[begin SUPPLIED PASSAGE]
The Glory of God

“Lo-ruhamah is the name of the first daughter of the prophet Hosea and his wife Gomer in the Book of Hosea. The name, which translates as “not pitied,” is chosen by God as a sign of displeasure with the people of Israel for following other gods” -From Wikipedia.

Lo-Ruhamah also happens to be stunning Christian black/death metal outfit from Kansas City, Missouri who with their debut have made one of the most respectable Christian entries into the other wise fairly Christian free genre of black metal. Yes-you read that right-a GREAT Christian black metal outfit from Missouri.

Aided by injections of lengthy post rock/ambient black metal as well as some Opeth-ian light dark textures and some deep, deep lyrics (a concept about a godless world) and a sense of truly ambitious songwriting, The Glory of God is one of those releases I wish I had got a few months earlier, as there is no doubt in my mind this would have easily made my 2007 year end list. Whereas most Christian metal seems to simply be a soundboard for a message wrapped up in whatever metal genre is hot (hardcore, metalcore right now), three-piece, Lo-Ruhamah have a actual sense of the genre’s dynamics and simply deliver top notch experimental black/death metal that happens to be performed by Christians.
[end SUPPLIED PASSAGE]
[begin DATASET ENTRIES]
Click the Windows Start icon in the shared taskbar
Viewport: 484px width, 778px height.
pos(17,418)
[end DATASET ENTRIES]
[begin DATASET ENTRIES]
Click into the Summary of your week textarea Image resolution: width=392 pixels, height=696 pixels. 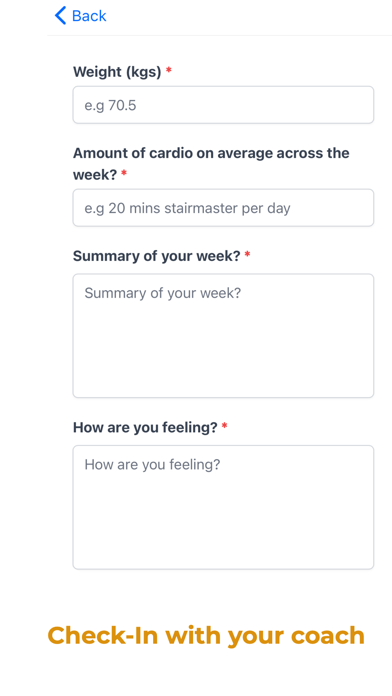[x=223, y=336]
[end DATASET ENTRIES]
[begin DATASET ENTRIES]
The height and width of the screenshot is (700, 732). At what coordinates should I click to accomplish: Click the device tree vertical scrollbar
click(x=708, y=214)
[end DATASET ENTRIES]
## PROBLEM DESCRIPTION
Summarize the Lo-Ruhamah review in two sentences. Base your answer only on the text and ignore the records.

## SOLUTION TO THE PROBLEM
Lo-Ruhamah, a three-piece Christian black/death metal band from Kansas City, Missouri, shares its name with the first daughter of the prophet Hosea, a name meaning "not pitied." Its debut, The Glory of God, mixes lengthy post rock/ambient black metal, Opeth-like textures and deep lyrics about a godless world, and the reviewer calls it top-notch experimental black/death metal that would easily have made their 2007 year-end list.